Quote:But presumably your point about having geographic alternatives published would be so that you can bypass any charging structure that was "premium" if such a scheme was imposed. I guess the purpose of having 101 as an access number is that it forces a different routing dependant on the called party's location (yes it can work with mobile's too, though cellular transmitter location ID is yet to be used in the uk). My point was that because it depends on your location, you would have to have an alternative geographic number for all potential receiving authorities
No I live in the real world rather than in your theoretical world.
In the real world most citizens live rather dull and predicatable lives where they live in one location and go to work in another.
Therefore they know who their police authority and their local council is and can get the specific geographic number for those bodies from the phone book, from directory enquiries or from the websites for those bodies. These calls will be charged at whatever rate applicable on your call package with your current phone provider. As per 01 and 02 or 0845 and 0870 for that matter.

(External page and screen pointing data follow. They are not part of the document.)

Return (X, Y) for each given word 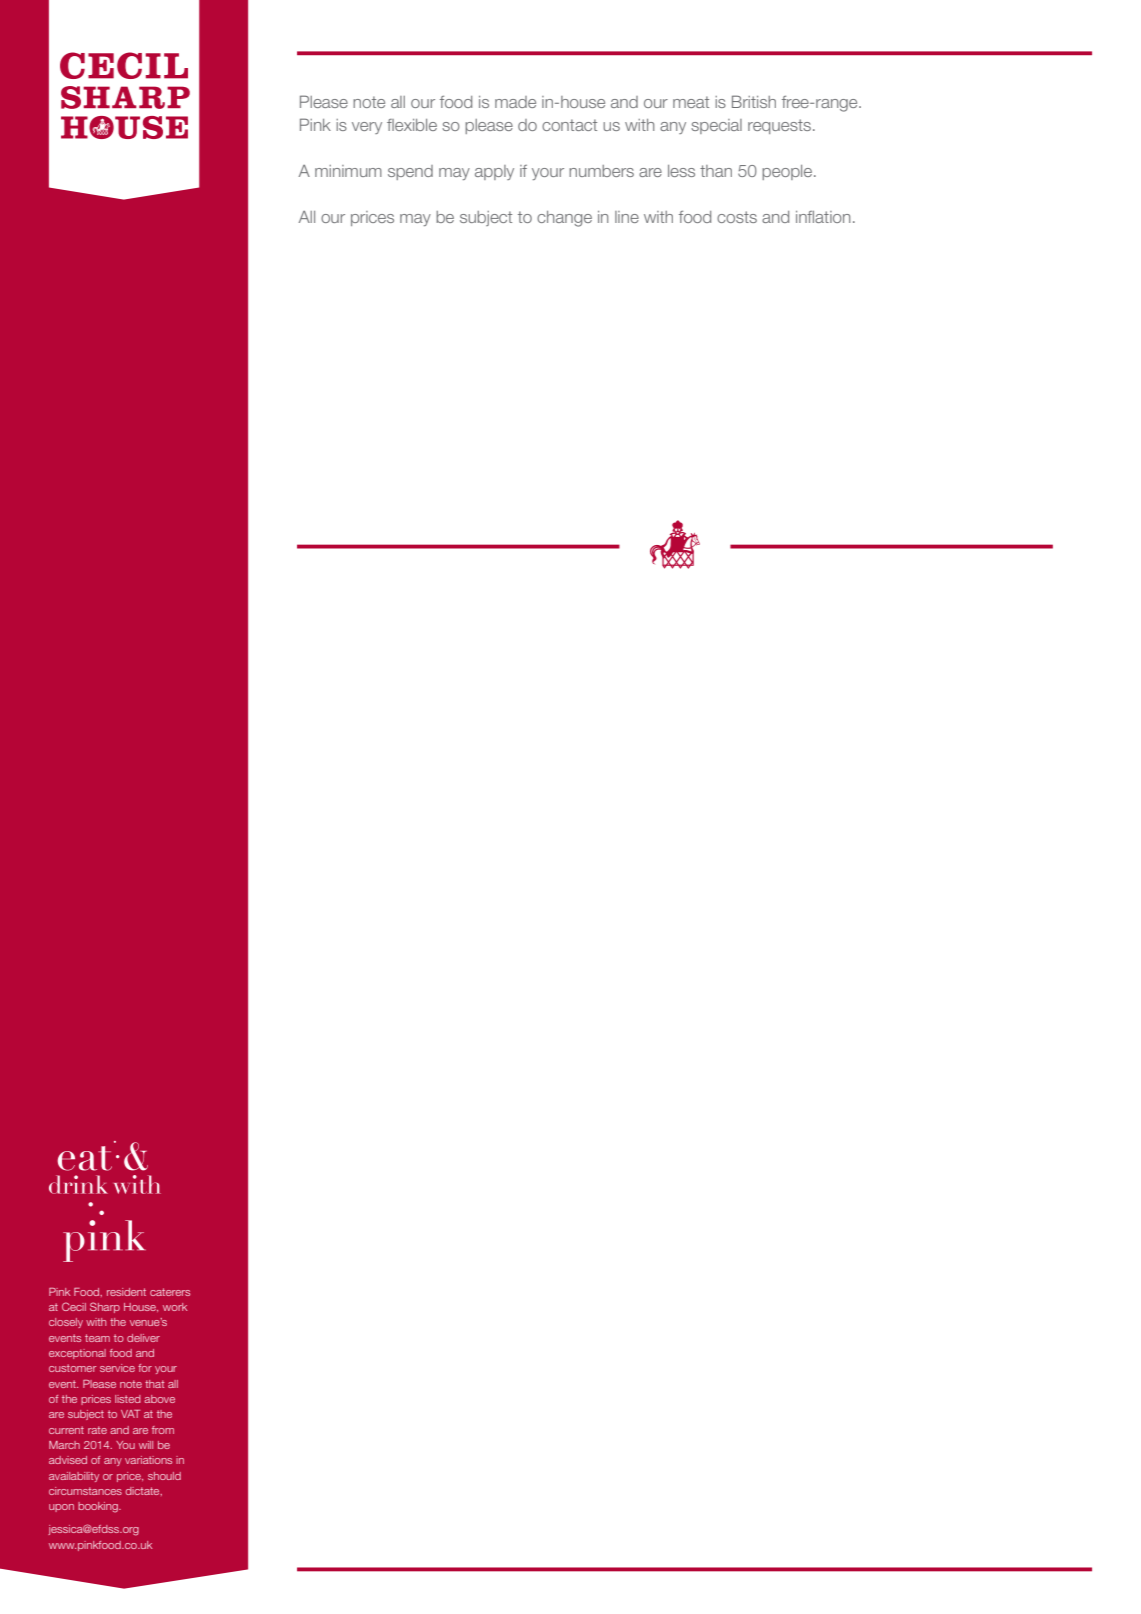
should (164, 1476)
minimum (348, 171)
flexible (412, 125)
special (716, 126)
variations (148, 1460)
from (163, 1430)
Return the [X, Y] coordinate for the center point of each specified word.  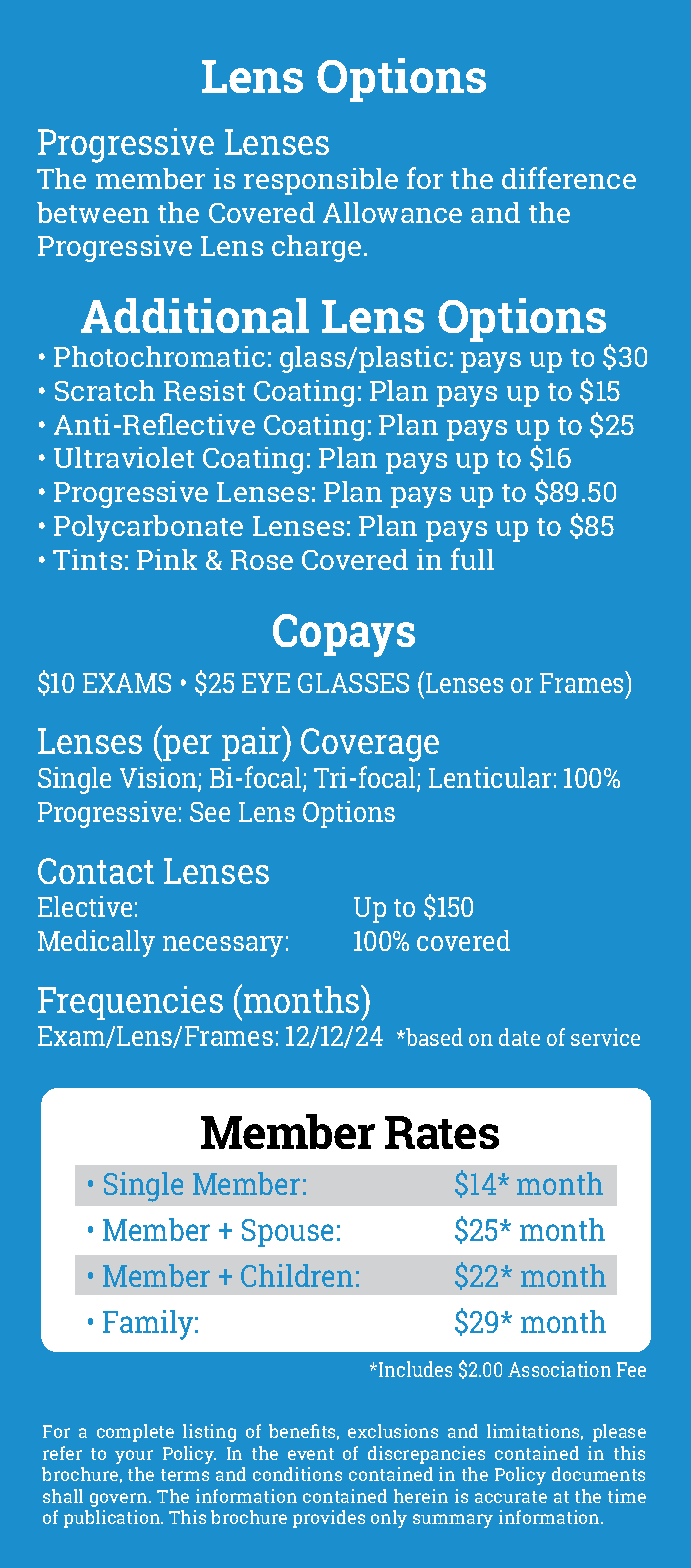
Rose [262, 560]
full [472, 559]
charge [316, 248]
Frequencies [130, 1003]
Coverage [370, 745]
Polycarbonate [148, 528]
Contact [96, 871]
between [93, 212]
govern [120, 1500]
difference [569, 178]
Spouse [287, 1233]
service [605, 1037]
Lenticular [490, 777]
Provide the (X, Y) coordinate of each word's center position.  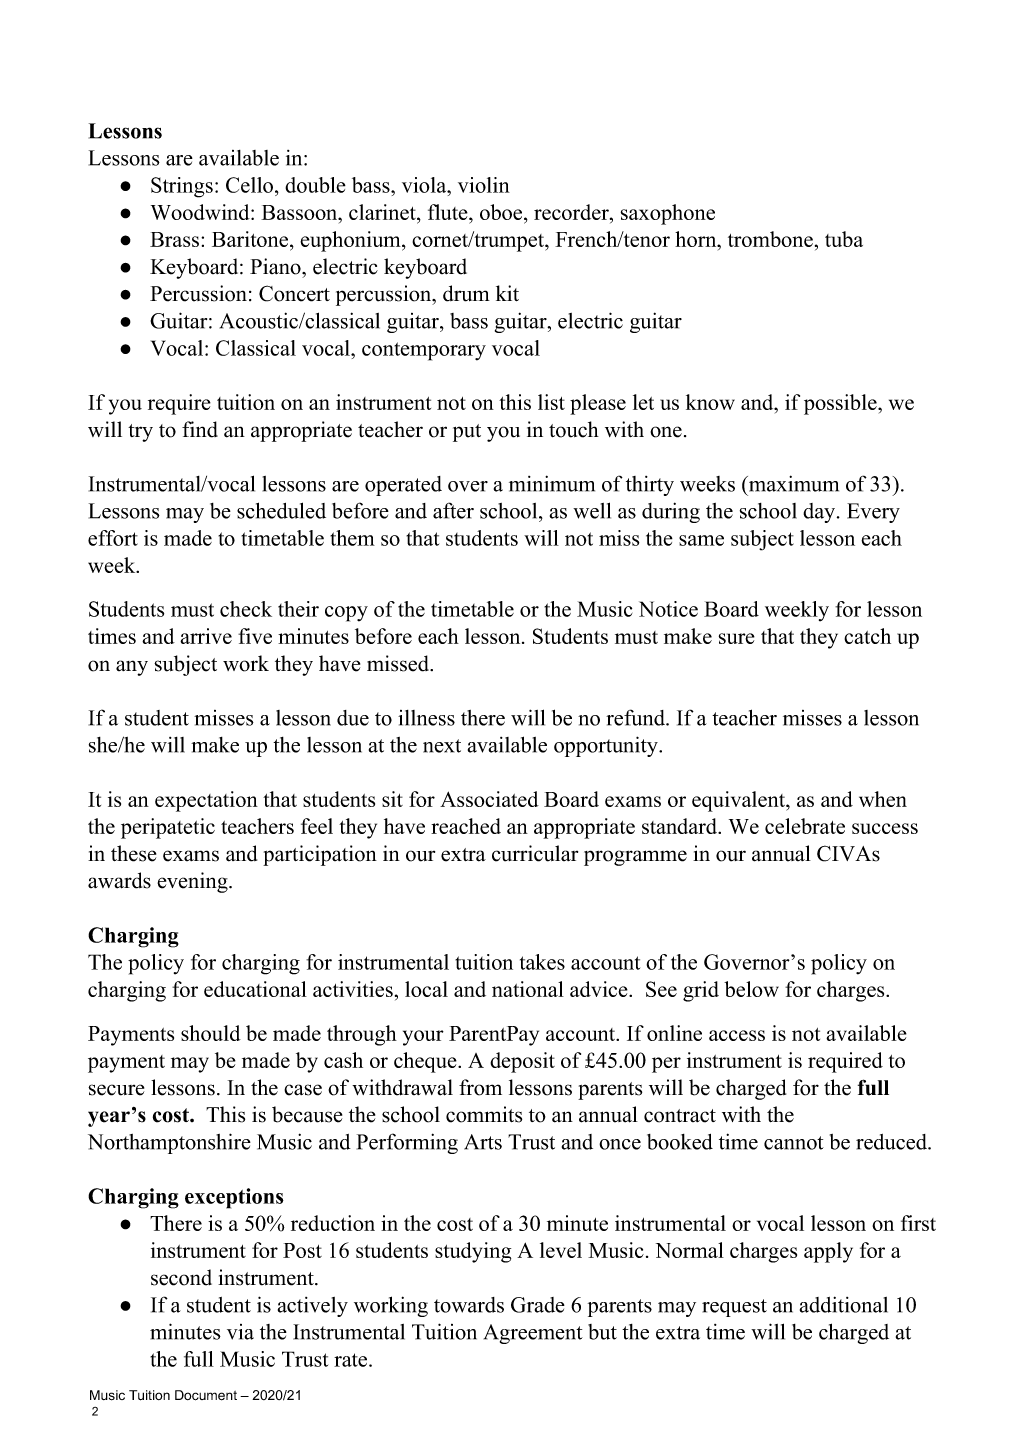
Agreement (533, 1334)
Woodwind (201, 212)
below (751, 989)
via (240, 1332)
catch (867, 636)
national (528, 989)
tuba (844, 239)
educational (255, 989)
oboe (502, 213)
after (453, 510)
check (246, 609)
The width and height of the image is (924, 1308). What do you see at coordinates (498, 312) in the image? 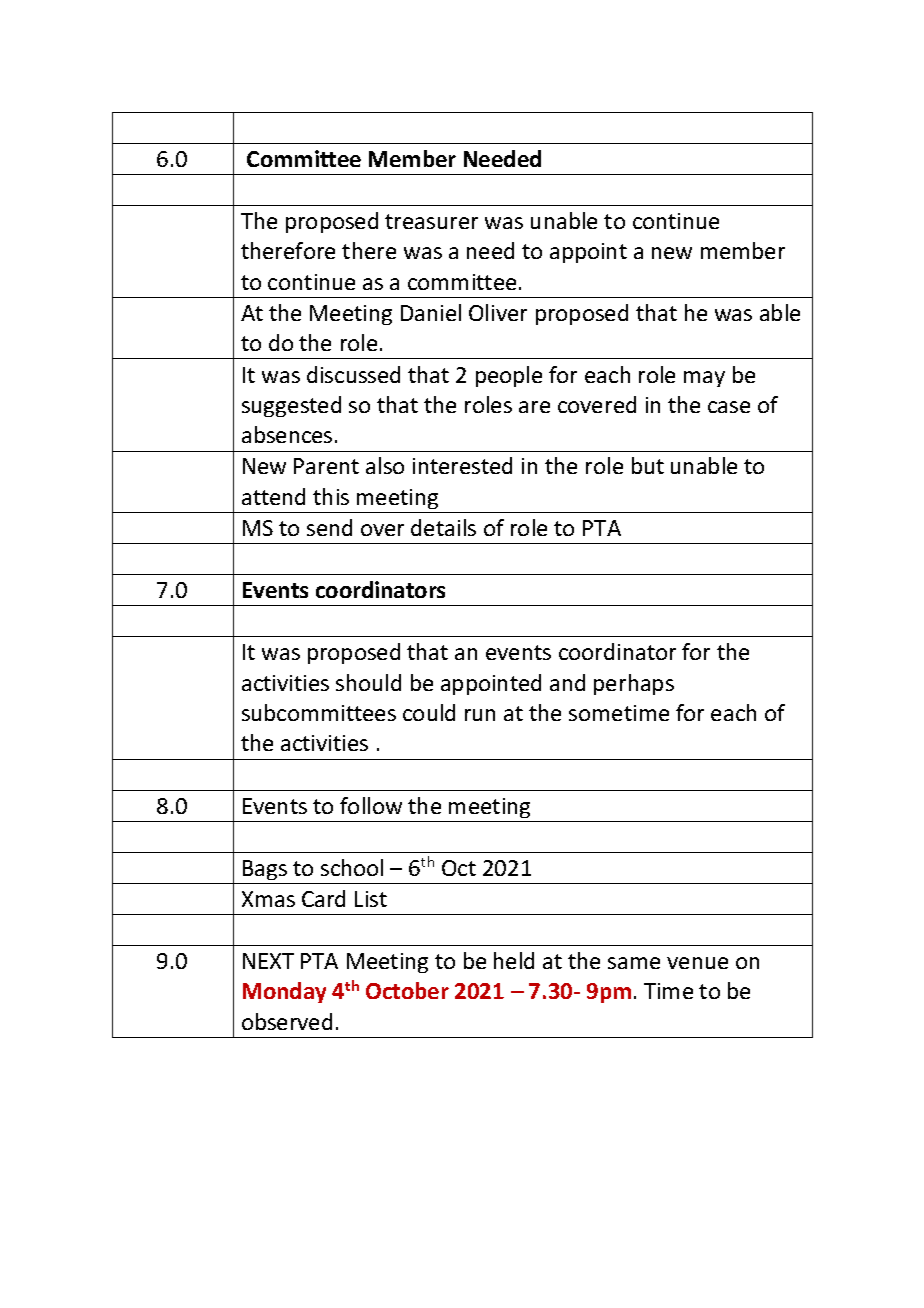
I see `Oliver` at bounding box center [498, 312].
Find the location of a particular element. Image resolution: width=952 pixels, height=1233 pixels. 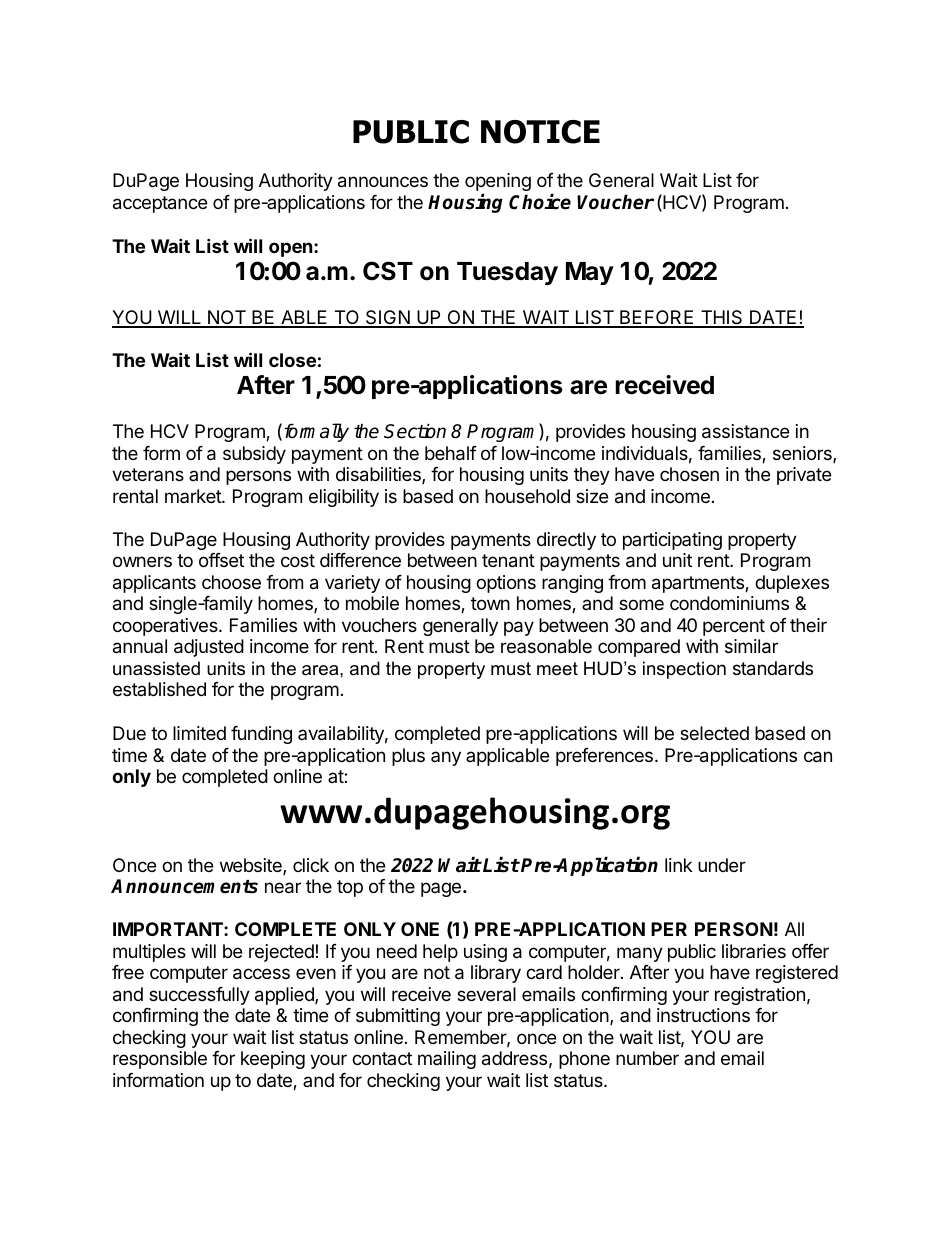

successfully is located at coordinates (199, 996).
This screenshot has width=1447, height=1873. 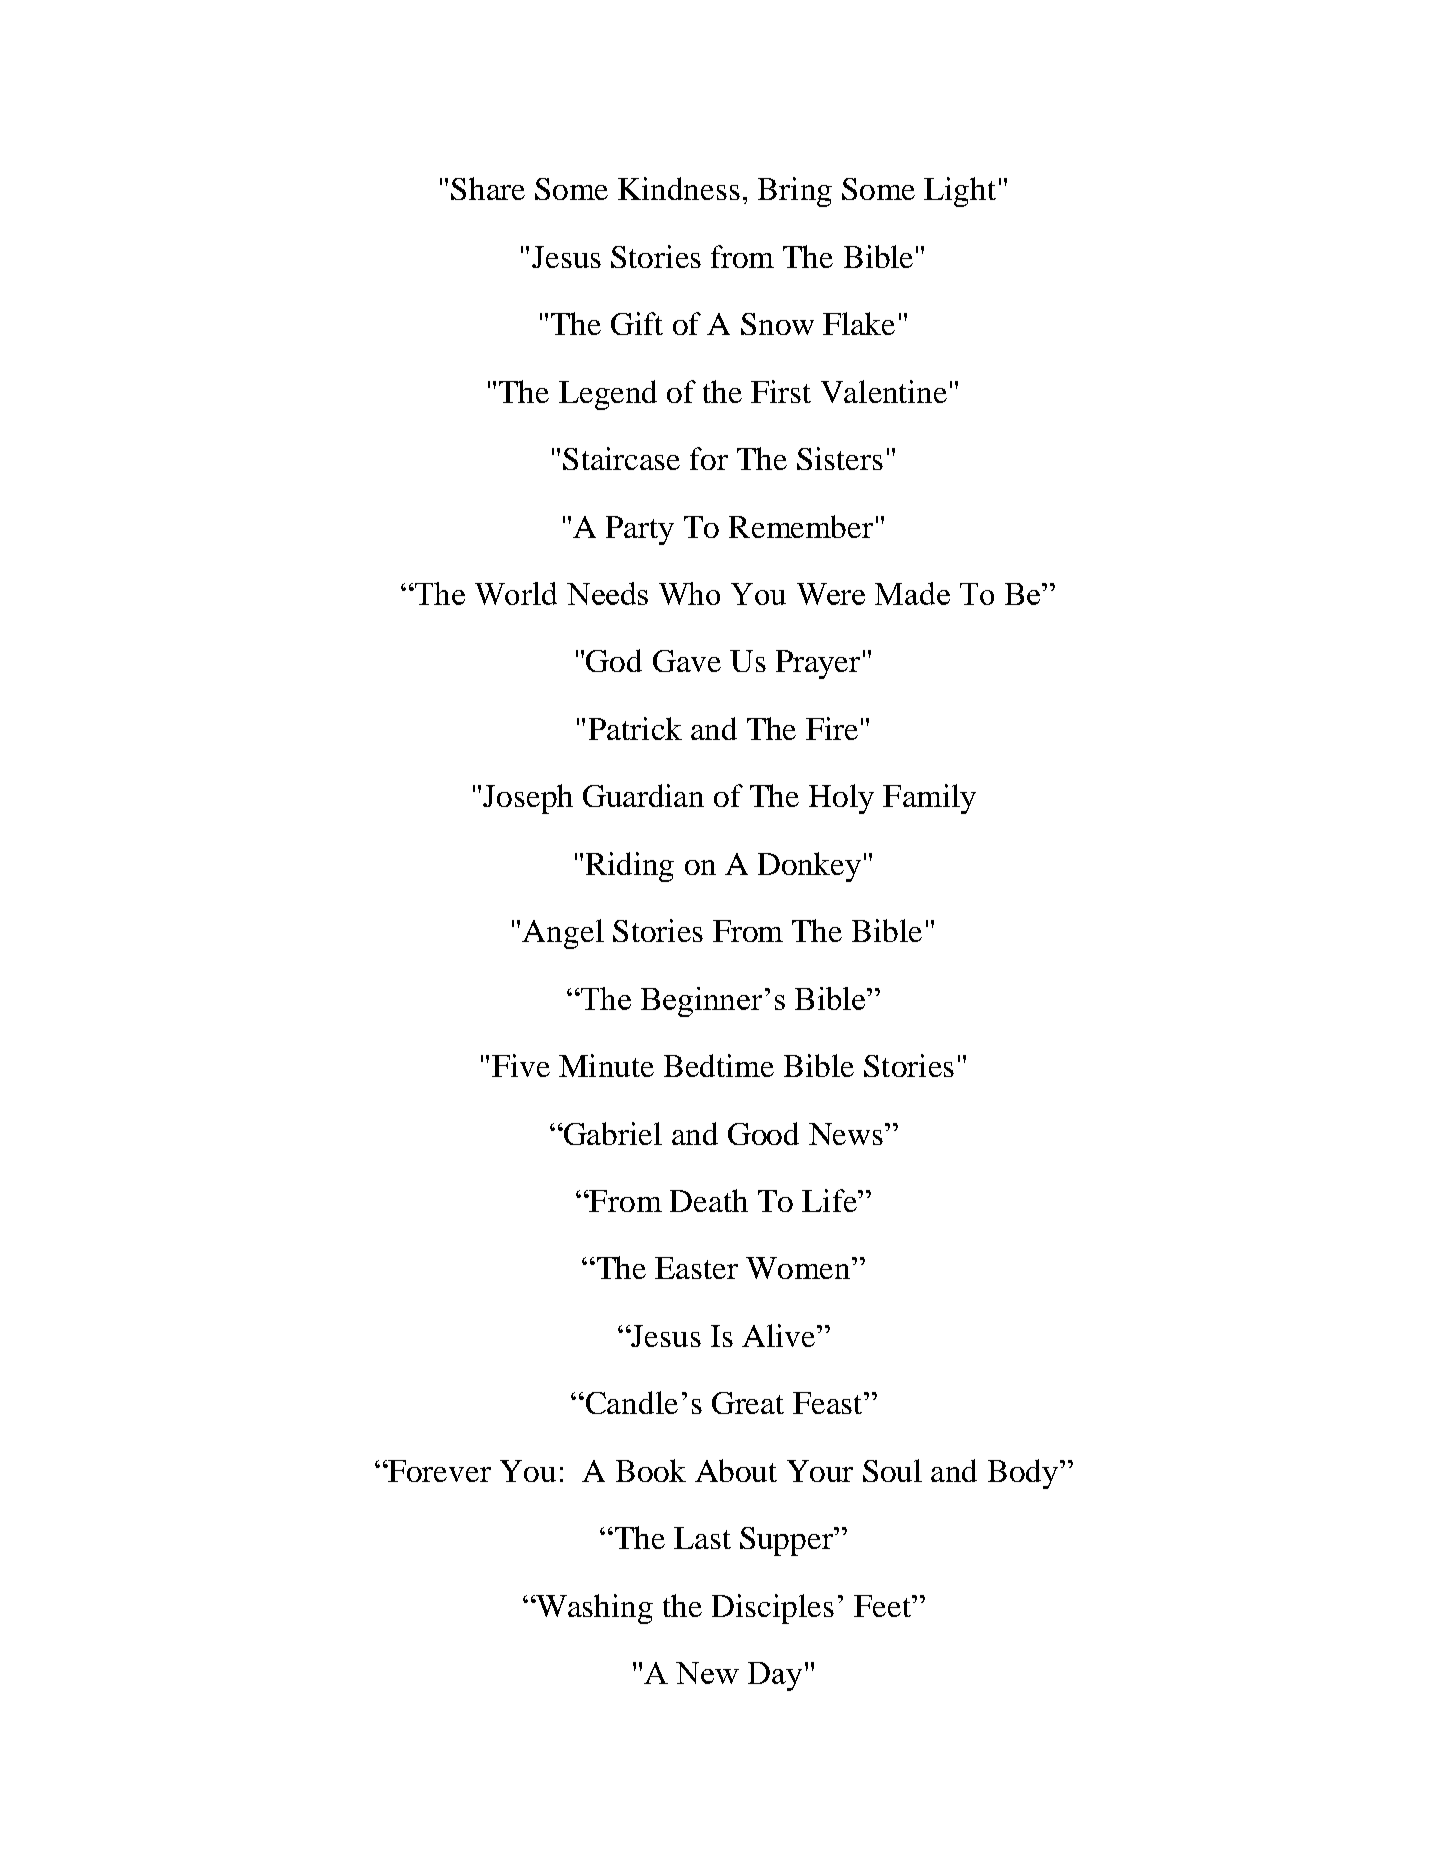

101 is just a helpful add on overlay in addition to the geographic numbers, so that if you are out of area you call 101 and it costs you no more than on the package you are on because 101 should be charged on just the same basis as calling an 01 or 02 number.
Just because the number is 101 that does not mean it cannot be charged on the same geographic tariff as 01 or 02 numbers. That is just the crazed scheme of Pito (the 0870 casualty bombings number people) and the Home Office who are already high on the abuses of 0845 and 0870 and not in touch with the movement to return everything to geographic call pricing.
Are you sure you shouldn't be called ILoveNumberTranslation?